** TASK REQUIREMENTS **
Could you reproduce, verbatim and without the pictures, the lines of the listing below, from the line containing "Open the View dropdown menu" through the end of the listing, both ends included?

** DATA PROVIDED **
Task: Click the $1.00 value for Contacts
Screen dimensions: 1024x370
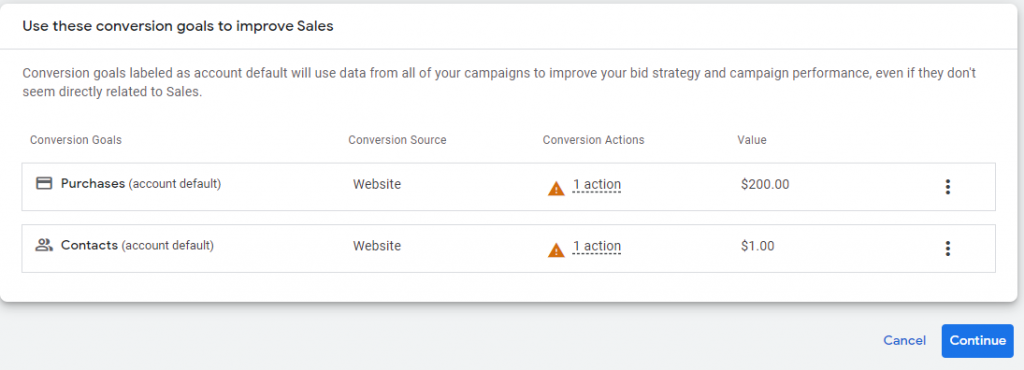Action: coord(758,246)
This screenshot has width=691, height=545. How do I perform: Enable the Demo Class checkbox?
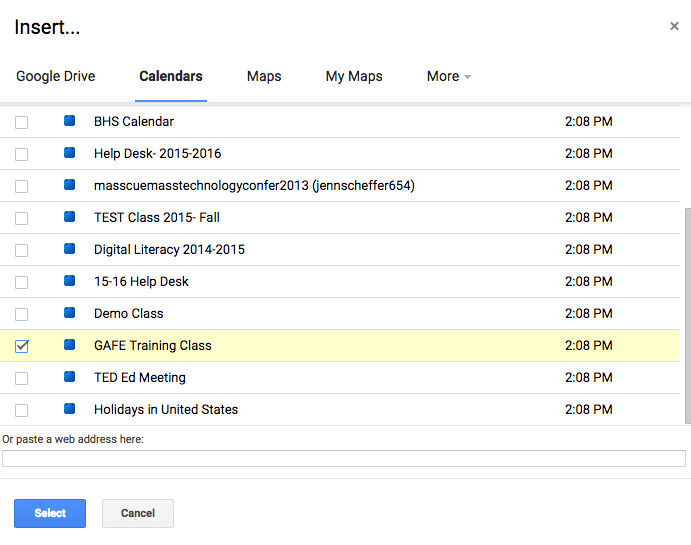coord(22,314)
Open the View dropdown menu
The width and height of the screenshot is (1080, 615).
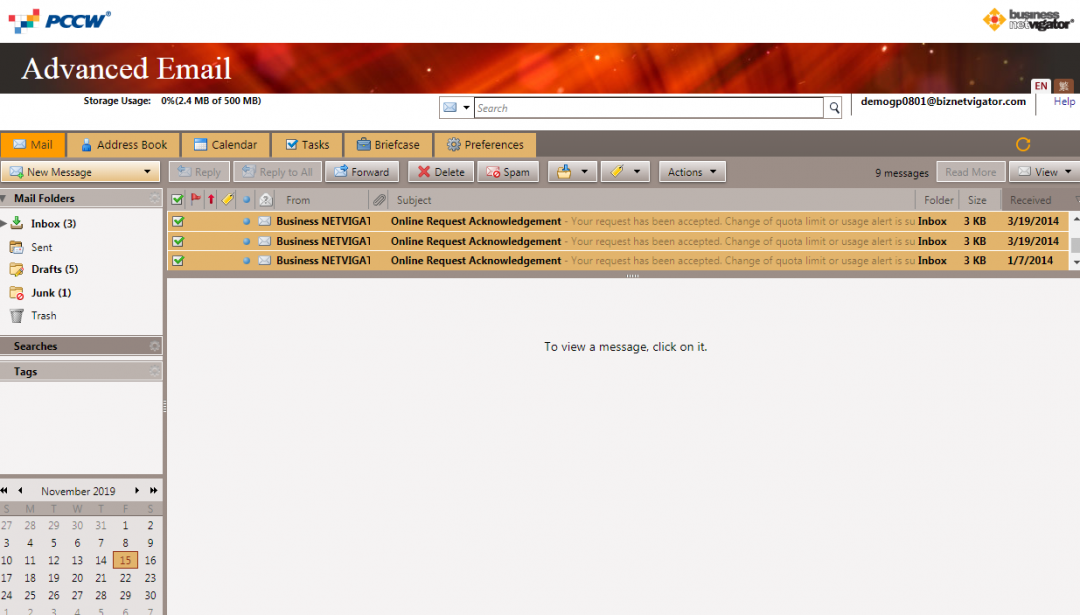1045,171
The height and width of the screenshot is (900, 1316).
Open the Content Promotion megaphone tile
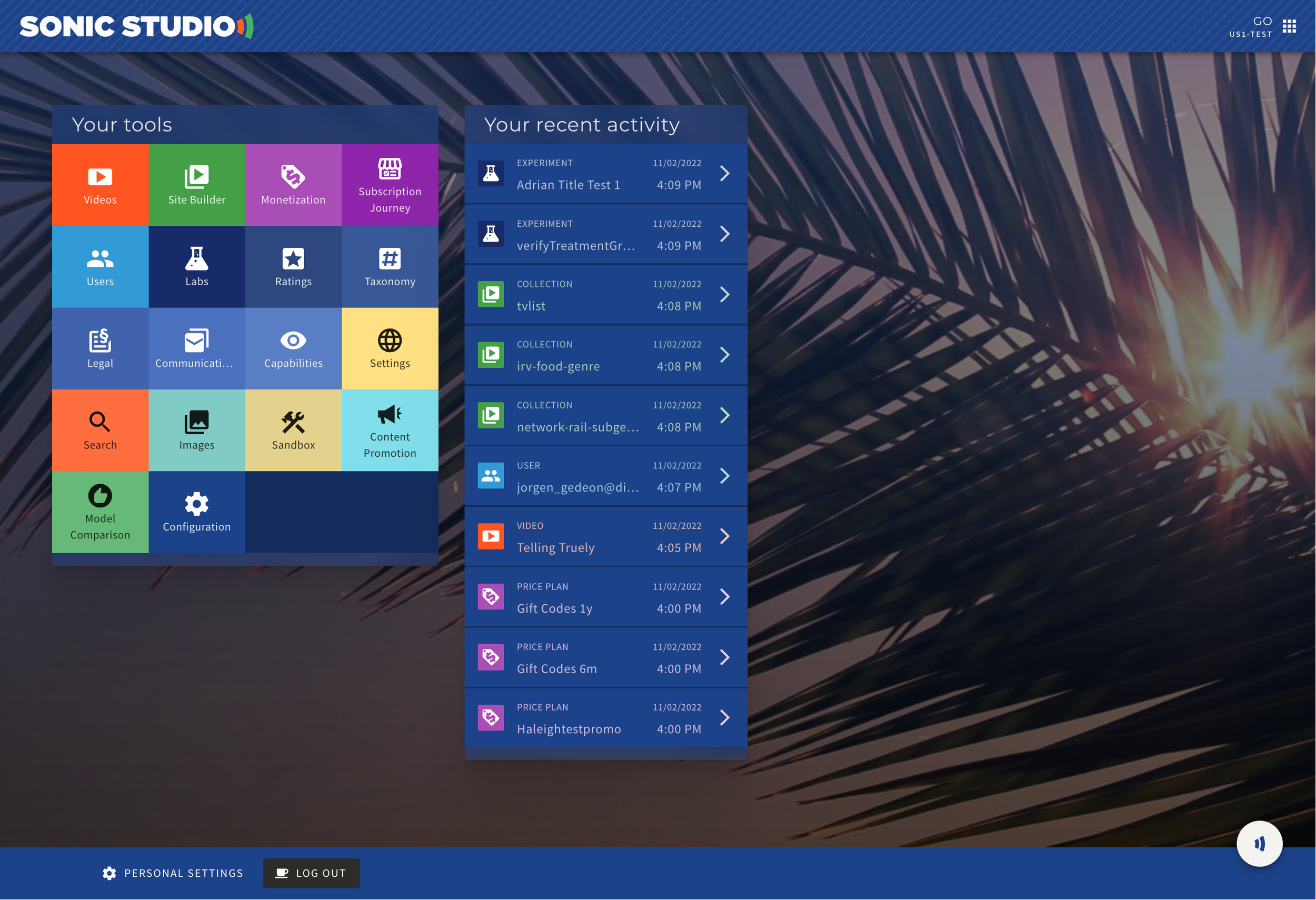coord(390,430)
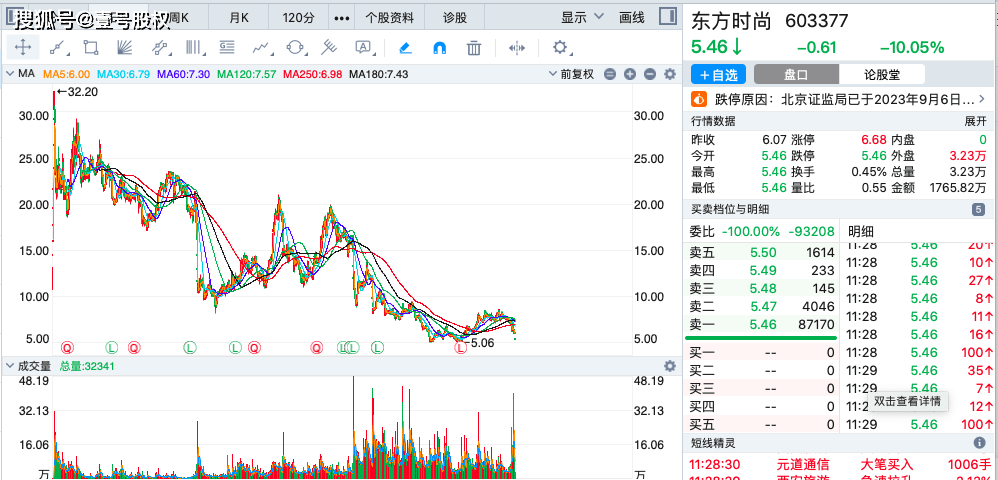Select the crosshair move cursor tool

22,47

** TASK OUTPUT **
Open the View dropdown menu
The width and height of the screenshot is (1080, 615).
1045,171
The height and width of the screenshot is (900, 1316).
Open the Content Promotion megaphone tile
coord(390,430)
Select the crosshair move cursor tool

22,47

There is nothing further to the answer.